Now suppose we use the lower 20 bits to lookup at 1 million entries. So we
AND the hash number with 2^20 - 1 and lookup at that adress in the hashtable.

Obviously such cache is distributed across the nodes. Each node having an
equal share of the global transpositiontable as it is called officially.

Trivially doing this each 10 us will put too much stress on the network. So
usually one doesn't do it at the leaves itself (called quiescencesearch).
That means only in 20% of the nodes such a thing gets tried. That's already
on average once in each 100 us. The slower the network card, the less
remote hashtable lookups one tries obviously. Finding for each cluster an
optimum search depth when to try it is of course not so difficult to figure

1 lookup reads 64 bytes and that's 4 entries where the position could be

1 entry is 16 bytes and stores quite some information. Apart from a lot of
bits to identify a chessposition, the score is there (20 bits) and what the
best move was in this position. 

>> >> quadrics/dolphin seems bit out of pricerange. Myrinet is like 684
euro per
>> >> card when i altavista'ed online and i wonder how to get more than 2
>> >> to work without switch. Perhaps there is low cost switches with
>> >> low latency?
>> >Do you know that gigabit is too high latency?
>> The few one way pingpong times i can find online from gigabit cards are not
>> exactly promising, to say it very polite. Something in the order or 50 us
>> one way pingpong time i don't even consider worth taking a look at at the
>> picture.
>> Each years cpu's get faster. For small networks 10 us really is the upper
>> limit.
>10us is easily achievable, I've just measured a read time of a little
>over 3us and a issue rate of 1.33us.

Suppose a 8 node quadrics setup so with a switch in the middle and all
processors trying to read nonstop over the network to a random remote
processor. Each processor reading out of the 64MB on card. So never in the
physical memory of a processor, just at the remote network cards.

What speed is achievable then to read 64 bytes?

SGI with their supercomputers never get better than 5.8 us there (that's
reading 8 bytes) on average (origin3800) when the numaflex routers kick in.
Altix3000 is way worse there. More bandwidth optimized i guess.

>> So before we start searching every node (=position) we quickly want to find
>> out whether other cpu's already searched it.
>> At the origin3800 at 512 processors i used a 115 GB hashtable (i started
>> search at 460 processors). Simply because the machine has 512GB ram.
>> So in short you take everything you can get.
>So is this a parallel algorithm or simply a big "memory farm" you are
>after?  You don't hear much of clusters being used for the latter but in
>some cases it's a eminently sensible thing to do.

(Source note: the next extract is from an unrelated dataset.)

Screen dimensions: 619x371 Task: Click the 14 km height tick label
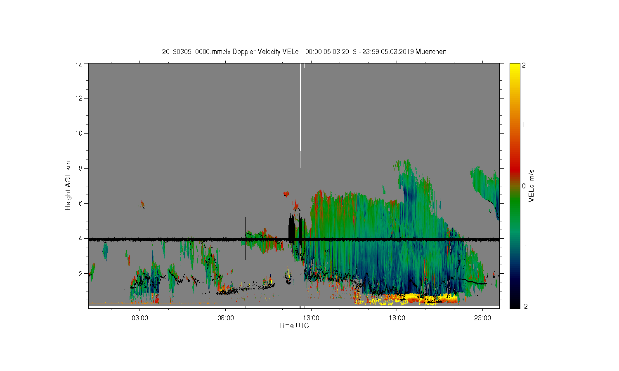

I take care the cpu's get nearly 100% load and say am prepared to sacrafice
10% of the scaling at a network to read/write latency to the hashtable. So
i just figure out how many reads i can do in 10% system time and fill that
with reads. The other 90% system time it has to evaluate chesspositions and
be busy with the real stuff.

By putting the depth in the search at which it is allowed to read higher or
lower, i can manual adjust the traffic over the network.